3.2. Prosthetic grasp classification remains high without recalibration

In a real-world environment, users prefer not to recalibrate their control system every day to achieve high accuracy. To quantify the long-term prosthesis performance using intramuscular signals, we evaluated our participant's ability to use the same decoder parameters over a period of 16 months. P2 used a four-grip (Rest, Fist, Two-finger pinch, Index finger point) Hidden Markov Model based classifier (HMM-NB) to complete a posture switching virtual task. She completed the task in multiple arm positions without recalibration from the original training session (see methods). Across all sessions, P2 successfully maintained a 1 s hold within a 5-s timeout period on 100% of all trials without recalibration up to 604 d following electrode implantation. Decoder accuracy measured every 50 ms, which accounts for transition errors, remained above 94% with no significant linear decrease in performance across sessions (p = 0.11, F-test) (figure 3). Across different arm positions, there was a significant difference in the occurrence of transition errors per trial between arm at the side and arm raised (p < 0.05, one-way ANOVA with Bonferroni correction for multiple comparisons).
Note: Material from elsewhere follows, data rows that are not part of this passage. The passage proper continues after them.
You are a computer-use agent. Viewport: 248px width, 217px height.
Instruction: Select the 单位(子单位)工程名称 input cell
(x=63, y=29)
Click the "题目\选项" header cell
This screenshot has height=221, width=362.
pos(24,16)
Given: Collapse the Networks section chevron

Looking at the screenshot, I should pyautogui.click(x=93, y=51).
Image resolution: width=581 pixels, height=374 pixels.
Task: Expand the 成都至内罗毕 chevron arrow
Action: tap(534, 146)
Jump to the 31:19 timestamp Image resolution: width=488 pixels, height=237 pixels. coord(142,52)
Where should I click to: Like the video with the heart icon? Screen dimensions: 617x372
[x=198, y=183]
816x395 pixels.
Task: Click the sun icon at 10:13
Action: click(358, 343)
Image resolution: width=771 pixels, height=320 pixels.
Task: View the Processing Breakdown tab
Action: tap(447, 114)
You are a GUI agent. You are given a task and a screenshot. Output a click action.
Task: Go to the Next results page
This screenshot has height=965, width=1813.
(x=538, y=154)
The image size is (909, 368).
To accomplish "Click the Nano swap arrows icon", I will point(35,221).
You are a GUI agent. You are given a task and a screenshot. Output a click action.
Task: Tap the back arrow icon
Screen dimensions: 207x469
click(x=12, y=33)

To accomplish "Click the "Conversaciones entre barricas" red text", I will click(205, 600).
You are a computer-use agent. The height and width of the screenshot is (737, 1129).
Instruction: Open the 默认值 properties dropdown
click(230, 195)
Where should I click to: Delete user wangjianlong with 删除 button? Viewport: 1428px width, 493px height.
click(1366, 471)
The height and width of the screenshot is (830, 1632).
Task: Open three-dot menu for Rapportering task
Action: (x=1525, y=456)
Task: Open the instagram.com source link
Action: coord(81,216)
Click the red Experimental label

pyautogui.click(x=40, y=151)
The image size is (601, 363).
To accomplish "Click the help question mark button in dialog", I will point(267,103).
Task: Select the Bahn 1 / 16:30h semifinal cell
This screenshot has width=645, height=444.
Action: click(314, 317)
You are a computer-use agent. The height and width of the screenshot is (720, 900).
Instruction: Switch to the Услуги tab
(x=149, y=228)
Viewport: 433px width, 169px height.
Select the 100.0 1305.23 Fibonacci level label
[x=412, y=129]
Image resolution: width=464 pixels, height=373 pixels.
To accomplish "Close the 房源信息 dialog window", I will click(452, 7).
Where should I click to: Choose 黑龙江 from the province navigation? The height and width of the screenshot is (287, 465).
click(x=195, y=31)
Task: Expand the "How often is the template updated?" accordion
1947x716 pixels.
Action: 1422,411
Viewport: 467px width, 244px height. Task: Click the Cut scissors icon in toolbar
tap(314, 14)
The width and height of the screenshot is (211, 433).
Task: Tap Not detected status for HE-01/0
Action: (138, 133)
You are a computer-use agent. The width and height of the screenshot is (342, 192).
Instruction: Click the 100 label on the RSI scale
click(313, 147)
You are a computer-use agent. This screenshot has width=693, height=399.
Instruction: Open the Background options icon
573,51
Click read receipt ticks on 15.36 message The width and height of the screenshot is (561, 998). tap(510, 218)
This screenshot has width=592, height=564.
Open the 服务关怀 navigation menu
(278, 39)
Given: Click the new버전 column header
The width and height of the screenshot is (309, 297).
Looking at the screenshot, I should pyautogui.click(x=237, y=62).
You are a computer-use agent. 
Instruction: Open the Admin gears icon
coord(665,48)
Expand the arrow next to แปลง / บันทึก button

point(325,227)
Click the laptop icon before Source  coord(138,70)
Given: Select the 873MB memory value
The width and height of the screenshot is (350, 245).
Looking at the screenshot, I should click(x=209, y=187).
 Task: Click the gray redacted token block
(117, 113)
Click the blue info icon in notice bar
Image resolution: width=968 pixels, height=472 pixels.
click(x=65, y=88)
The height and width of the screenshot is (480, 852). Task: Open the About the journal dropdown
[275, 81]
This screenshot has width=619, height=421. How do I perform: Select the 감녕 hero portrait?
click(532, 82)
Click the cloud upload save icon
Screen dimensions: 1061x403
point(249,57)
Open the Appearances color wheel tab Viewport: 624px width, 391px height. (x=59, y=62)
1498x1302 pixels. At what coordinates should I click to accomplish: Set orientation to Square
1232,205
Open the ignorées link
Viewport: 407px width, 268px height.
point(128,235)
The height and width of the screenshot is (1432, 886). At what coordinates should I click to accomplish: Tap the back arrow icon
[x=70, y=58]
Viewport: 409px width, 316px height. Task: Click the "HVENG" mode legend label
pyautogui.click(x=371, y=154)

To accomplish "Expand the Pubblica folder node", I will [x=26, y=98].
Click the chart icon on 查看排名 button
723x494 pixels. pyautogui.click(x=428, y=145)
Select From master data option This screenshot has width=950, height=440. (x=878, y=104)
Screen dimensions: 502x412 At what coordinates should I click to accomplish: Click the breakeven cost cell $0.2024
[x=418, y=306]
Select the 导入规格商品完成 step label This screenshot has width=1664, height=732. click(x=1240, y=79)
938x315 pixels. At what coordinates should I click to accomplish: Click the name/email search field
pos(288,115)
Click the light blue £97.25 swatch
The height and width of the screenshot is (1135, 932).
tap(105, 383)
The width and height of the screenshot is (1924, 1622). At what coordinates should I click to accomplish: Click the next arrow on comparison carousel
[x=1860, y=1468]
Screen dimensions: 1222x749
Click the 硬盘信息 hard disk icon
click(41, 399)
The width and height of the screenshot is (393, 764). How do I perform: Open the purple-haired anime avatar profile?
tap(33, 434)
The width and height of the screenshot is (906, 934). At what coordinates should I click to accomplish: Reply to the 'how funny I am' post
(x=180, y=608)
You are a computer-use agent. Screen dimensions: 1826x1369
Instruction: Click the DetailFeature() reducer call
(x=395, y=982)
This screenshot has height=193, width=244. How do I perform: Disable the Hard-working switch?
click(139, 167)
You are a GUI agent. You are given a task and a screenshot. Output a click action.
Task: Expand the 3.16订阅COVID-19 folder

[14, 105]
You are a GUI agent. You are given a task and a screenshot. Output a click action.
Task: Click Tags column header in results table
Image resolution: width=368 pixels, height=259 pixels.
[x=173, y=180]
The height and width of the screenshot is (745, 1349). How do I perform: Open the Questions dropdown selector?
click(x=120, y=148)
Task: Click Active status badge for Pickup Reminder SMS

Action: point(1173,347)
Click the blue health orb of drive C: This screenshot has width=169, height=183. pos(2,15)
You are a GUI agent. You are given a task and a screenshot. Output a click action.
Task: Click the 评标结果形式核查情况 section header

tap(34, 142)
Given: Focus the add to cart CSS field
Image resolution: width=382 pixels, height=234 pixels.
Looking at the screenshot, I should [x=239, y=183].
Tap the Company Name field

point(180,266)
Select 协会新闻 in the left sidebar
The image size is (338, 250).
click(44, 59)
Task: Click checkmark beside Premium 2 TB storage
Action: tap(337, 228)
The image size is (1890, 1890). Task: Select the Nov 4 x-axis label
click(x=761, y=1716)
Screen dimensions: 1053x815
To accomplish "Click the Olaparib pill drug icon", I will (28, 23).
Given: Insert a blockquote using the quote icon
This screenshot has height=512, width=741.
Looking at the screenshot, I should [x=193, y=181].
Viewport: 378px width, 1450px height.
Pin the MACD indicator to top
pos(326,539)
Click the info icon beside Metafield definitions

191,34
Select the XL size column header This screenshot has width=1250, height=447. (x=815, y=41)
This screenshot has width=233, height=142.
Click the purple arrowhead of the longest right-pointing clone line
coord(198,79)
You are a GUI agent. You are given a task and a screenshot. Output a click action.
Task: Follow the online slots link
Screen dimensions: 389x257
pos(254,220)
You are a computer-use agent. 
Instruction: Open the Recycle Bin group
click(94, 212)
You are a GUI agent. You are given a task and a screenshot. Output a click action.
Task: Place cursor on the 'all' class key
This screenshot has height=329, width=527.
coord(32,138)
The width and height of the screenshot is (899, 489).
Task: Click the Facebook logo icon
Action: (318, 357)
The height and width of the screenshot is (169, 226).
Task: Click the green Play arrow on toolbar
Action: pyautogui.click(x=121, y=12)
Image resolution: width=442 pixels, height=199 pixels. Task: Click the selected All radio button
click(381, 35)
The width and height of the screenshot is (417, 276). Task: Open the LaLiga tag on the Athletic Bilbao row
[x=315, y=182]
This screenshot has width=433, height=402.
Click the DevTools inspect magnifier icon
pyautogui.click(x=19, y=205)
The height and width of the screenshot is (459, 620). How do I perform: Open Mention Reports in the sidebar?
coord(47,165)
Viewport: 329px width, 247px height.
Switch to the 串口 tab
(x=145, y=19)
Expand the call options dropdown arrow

The number of transition errors between other postures was not significant (p = 0.052 between arm raised and arm front, p = 0.38 between arm raised and arm across, p = 1.00 between arm to the side, arm front, and arm across).

Figure 3.

Figure 3. Online four-grip classifier decoding performance across time without recalibration. (a) Decoding accuracy was measured every 50 ms, accounting for transition errors that occurred within each trial. Performance was quantified over four different arm positions: arm at side (blue), arm raised (navy blue), arm front (gold), and arm across (red). (b) Cumulative decoding performance within each session showed no significant linear decreasing performance over time (p = 0.11, F-test). Gold dashed line represents the linear fit across data points. (c) Timeline of when P2 received RPNIs, electrode implantation, and when the four-grip classifier was trained. Last quantified decoding session occurred 1424 d after RPNI creation.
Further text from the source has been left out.